▶ _Assignment_:
Collect from the data below each line with "will".

========================================

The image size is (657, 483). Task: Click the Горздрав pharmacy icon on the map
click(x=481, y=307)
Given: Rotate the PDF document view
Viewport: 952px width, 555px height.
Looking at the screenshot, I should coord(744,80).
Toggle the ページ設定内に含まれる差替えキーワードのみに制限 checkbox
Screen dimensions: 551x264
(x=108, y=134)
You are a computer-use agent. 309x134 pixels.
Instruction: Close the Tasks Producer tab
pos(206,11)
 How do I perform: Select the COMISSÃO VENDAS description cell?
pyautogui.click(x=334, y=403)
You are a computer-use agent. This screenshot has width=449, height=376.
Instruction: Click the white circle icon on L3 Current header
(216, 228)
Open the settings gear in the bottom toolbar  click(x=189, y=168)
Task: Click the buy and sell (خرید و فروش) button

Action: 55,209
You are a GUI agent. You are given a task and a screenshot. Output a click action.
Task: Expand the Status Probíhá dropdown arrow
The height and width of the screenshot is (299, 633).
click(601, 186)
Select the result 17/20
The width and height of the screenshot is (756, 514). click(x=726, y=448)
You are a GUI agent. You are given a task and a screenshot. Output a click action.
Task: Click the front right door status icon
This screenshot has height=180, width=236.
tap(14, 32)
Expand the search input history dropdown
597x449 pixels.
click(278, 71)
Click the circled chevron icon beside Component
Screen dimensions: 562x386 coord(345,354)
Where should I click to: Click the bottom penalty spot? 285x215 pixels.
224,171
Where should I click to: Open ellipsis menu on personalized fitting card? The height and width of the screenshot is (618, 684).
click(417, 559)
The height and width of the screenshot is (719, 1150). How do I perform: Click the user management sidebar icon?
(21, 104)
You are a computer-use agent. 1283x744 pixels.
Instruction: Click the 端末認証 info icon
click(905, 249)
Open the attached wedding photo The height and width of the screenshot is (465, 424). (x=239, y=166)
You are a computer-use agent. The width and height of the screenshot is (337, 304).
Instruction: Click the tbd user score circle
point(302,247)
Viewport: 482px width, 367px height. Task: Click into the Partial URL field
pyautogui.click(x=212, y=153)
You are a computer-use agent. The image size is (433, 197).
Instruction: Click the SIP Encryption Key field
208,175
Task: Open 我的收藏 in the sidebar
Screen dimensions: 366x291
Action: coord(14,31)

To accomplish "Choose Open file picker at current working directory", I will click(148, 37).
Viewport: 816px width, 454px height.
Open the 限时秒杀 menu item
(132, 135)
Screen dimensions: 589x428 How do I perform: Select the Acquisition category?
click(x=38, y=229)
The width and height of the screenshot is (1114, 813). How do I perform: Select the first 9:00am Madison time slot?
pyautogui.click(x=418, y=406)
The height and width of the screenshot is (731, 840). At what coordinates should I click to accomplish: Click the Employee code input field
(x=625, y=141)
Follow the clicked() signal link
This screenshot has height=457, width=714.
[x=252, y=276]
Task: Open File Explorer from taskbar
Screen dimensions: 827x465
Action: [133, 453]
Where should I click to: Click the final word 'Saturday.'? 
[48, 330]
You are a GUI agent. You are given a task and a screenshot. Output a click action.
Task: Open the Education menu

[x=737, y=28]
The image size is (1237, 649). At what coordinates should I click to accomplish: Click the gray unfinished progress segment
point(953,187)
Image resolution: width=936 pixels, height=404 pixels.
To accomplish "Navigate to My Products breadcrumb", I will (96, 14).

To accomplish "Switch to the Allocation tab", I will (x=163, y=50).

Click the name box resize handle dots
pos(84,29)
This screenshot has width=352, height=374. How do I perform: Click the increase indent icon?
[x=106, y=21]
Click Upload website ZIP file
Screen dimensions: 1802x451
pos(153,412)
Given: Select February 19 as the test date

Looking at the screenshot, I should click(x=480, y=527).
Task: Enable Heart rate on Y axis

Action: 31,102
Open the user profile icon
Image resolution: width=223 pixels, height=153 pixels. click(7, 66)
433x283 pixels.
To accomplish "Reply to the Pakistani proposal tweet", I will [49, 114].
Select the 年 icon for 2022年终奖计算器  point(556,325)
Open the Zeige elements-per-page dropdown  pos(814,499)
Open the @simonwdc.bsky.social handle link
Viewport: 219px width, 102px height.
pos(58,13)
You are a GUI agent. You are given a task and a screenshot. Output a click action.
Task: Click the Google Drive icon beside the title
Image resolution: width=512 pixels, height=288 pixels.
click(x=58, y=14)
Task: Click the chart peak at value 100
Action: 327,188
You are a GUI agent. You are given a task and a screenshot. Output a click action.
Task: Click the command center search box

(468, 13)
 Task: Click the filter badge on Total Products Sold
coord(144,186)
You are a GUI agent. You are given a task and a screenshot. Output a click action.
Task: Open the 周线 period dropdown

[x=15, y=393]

========================================

▶ _Solution to this task_:
To accomplish "Choose Open file picker at current working directory", I will click(148, 37).
To accomplish "Navigate to My Products breadcrumb", I will (96, 14).
To accomplish "Switch to the Allocation tab", I will (x=163, y=50).
To accomplish "Reply to the Pakistani proposal tweet", I will [49, 114].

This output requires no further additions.